Dahong Hongxuan Wang: Role Model

Role Model is an exhibition by Dahong Hongxuan Wang as part of our The Lives of Artists season. The Lives of Artists asks audiences what might be uncovered about ourselves when we listen to the testimony, histories, and stories of artists reflecting on their lives.


11:00am - 5:00pm


Fri 03 May - Sun 30 June 2024


The Bluecoat


Wheelchair Accessible

Dahong Hongxuan Wang: Role Model
Friday 3rd May - Sunday 30th June

Dahong Hongxuan Wang, an artist who has played the role of Anna May Wong in several of Michelle Williams Gamaker’s works, will exhibit her new film Role Models. Hongxuan Wang’s new film follows the path of Anna May Wong who travelled to her ancestral hometown of Taishan, Guangdong. Having been rejected by Hollywood in favour of actors in the racist make-up technique of yellowface, Wong set off on a tour of China. Reflecting back on her time in China and America, Wong said “It's a pretty sad situation to be rejected by the Chinese because I'm 'too American' and by American producers because they want other races to act Chinese parts.”

Through her vocal and symbolic acts of resistance and critique, Hongxuan Wang finds a role model in Anna May Wong, “a modern, Chinese, young female performer has finally found her lifetime role model”. Role Models will feature a director-like Anna (played by Hongxuan Wang), who ultimately succeeds in dominating the whole documentary process.

Dahong Hongxuan Wang is a performance, installation and moving image artist currently based in Beijing. Her practice explores the various manifestations of the "rebel body", especially the female body, amid numerous social structural violence.

In Wang’s practice, she posits "rebellion" as a continuous way of life in daily life rather than an intermittent psychological state.
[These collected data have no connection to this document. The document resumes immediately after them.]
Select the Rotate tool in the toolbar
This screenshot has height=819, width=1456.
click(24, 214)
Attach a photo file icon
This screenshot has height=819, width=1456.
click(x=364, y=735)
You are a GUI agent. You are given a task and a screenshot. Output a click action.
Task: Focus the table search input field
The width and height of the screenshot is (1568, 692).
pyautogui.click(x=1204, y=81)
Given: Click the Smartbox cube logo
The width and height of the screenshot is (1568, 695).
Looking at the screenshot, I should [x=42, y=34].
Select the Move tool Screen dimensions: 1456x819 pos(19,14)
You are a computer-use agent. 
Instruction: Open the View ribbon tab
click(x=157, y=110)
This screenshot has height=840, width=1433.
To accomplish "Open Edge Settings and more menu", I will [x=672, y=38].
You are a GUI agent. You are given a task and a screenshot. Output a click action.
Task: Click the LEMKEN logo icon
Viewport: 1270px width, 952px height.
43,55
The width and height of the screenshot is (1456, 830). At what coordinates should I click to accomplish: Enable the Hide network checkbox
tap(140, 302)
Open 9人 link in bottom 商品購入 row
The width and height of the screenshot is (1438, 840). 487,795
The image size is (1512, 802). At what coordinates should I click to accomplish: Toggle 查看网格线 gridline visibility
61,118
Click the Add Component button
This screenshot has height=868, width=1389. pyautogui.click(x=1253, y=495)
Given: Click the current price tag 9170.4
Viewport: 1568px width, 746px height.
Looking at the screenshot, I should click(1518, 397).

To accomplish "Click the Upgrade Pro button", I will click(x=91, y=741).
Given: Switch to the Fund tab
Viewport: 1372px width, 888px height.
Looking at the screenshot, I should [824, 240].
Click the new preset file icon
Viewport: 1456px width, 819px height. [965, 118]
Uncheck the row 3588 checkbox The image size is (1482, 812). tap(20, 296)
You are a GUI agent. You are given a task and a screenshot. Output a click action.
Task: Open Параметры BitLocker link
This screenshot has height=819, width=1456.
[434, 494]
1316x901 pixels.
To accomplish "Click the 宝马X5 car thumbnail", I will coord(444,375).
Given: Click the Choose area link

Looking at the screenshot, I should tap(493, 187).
The word rebellion connotes power hierarchy and self-esteem and is often associated with rebellious behaviour among teenagers, fierce but straightforward. Wang attempts to place this accidental adolescent psychology in the increasingly complex social status quo and, by amplifying this plain action, to indicate the big or small injustices of nowadays society.

Body movements, vocalisations, facial expressions and the positional relationship between objects and the body are crucial elements in her practice.

Wang is also active in Beijing as a social activity organiser. Starting from her identity and experience, she holds events in local communities to establish a more direct connection with the land and the people.